The present invention is directed to overcome the limitations and drawbacks of the earlier catalysts thereby providing a novel improved supported catalyst.
The objective of the invention is to provide an improved supported catalyst comprising strontium and rare earth oxides deposited on a sintered low surface area porous catalyst carrier (or support).
Another objective of the invention is to provide an improved supported catalyst having higher activity, selectivity and efficiency (or productivity) in the oxidative coupling of methane to higher hydrocarbons (C.sub.2 +-hydrocarbons) in the presence of free oxygen without catalyst deactivation or fouling during the process.
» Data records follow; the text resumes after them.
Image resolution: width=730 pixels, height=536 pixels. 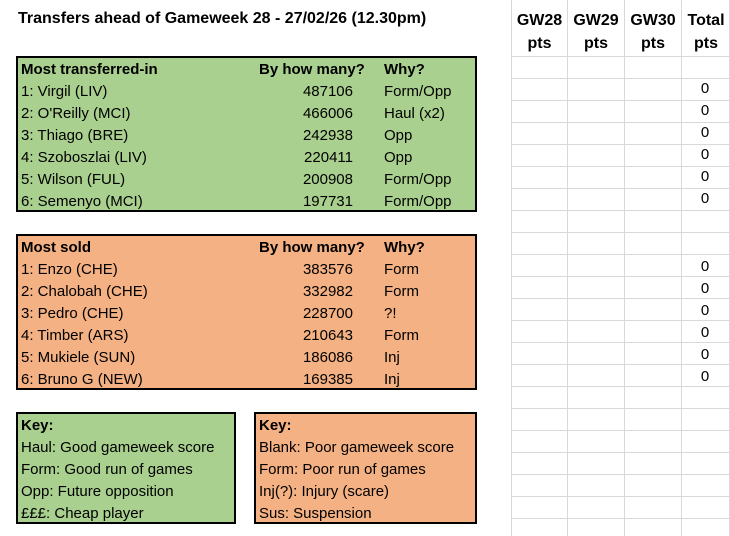 What do you see at coordinates (705, 198) in the screenshot?
I see `total-pts-in-6: 0` at bounding box center [705, 198].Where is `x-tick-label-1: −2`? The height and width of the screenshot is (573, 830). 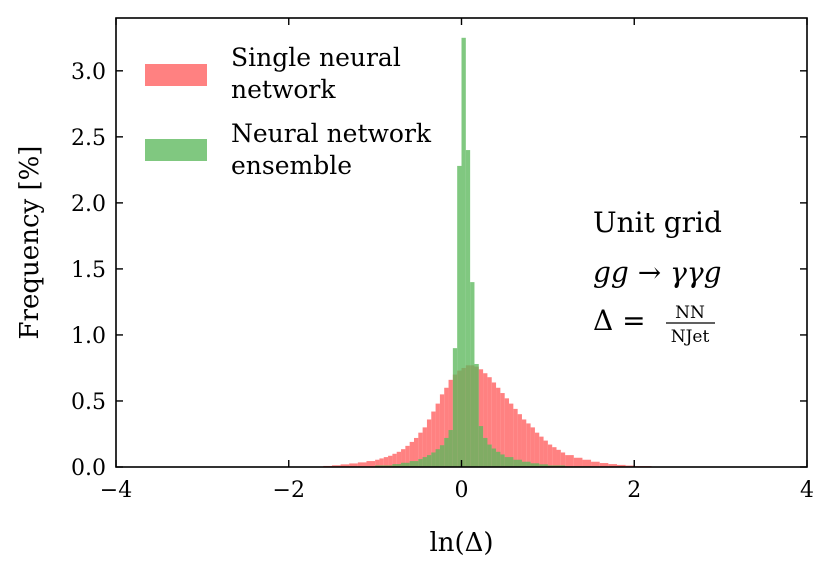 x-tick-label-1: −2 is located at coordinates (289, 490).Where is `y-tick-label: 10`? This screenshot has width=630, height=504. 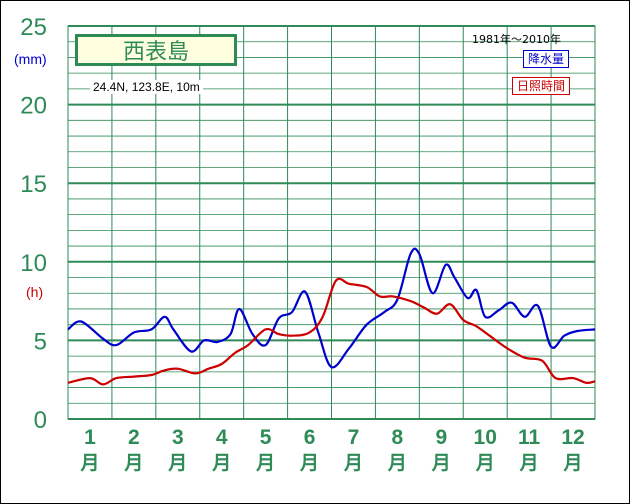
y-tick-label: 10 is located at coordinates (34, 264). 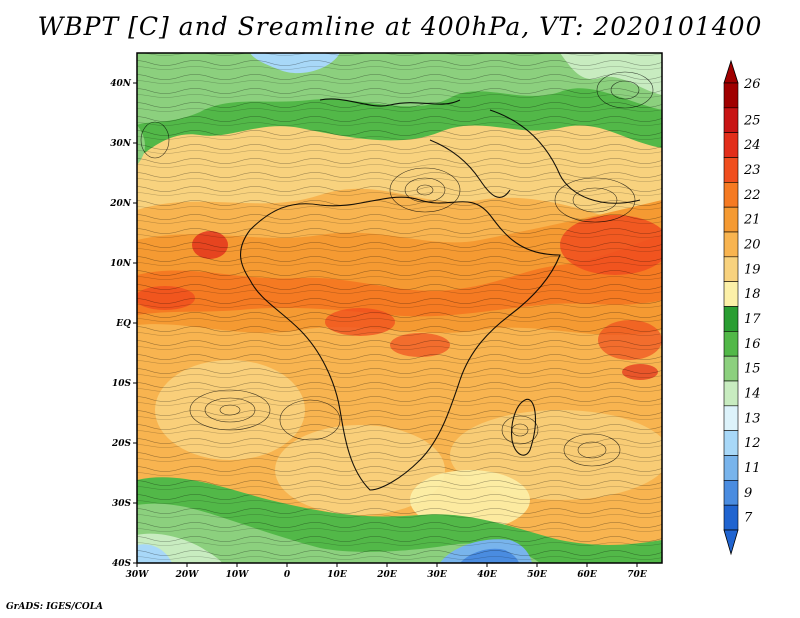 What do you see at coordinates (537, 575) in the screenshot?
I see `lon-label: 50E` at bounding box center [537, 575].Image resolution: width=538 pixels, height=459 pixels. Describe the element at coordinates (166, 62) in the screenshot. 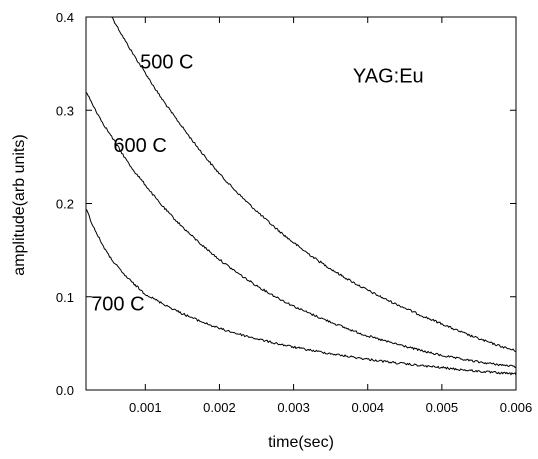

I see `annotation-label: 500 C` at that location.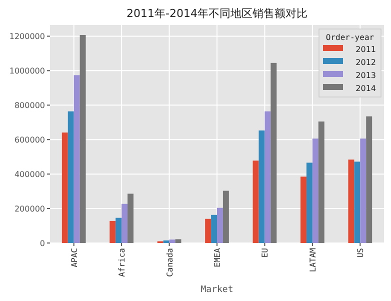 Image resolution: width=391 pixels, height=301 pixels. Describe the element at coordinates (30, 106) in the screenshot. I see `y-tick-label: 800000` at that location.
The other objective of the invention is to provide an improved supported catalyst having high activity, selectivity and productivity in the oxidative conversion of natural gas to ethylene and other lower olefin (i.e. propylene and butylenes) and in the oxidative dehydrogenation of ethane and other lower alkanes (i.e. propane and butanes) to the corresponding olefin and also has high thermal and hydrothermal stability during the operation of these oxidative methane, natural gas and lower alkanes conversion processes.
Another objective of the present invention is to provide a process for the manufacture of an improved supported catalyst.
Another objective of the present invention is to provide an improved supported catalyst which operates at a temperature below 900.degree. C. with higher activity, selectivity and productivity useful for the oxidative coupling of methane to higher hydrocarbons.
Another objective of the present invention is to provide higher energy efficient and safe process for oxidative conversion of methane or natural gas to ethylene, ethane and higher hydrocarbons and for the oxidative dehydrogenation of ethane of C.sub.4 --C.sub.4 alkanes to ethylene and higher olefins employing the improved catalyst of this invention.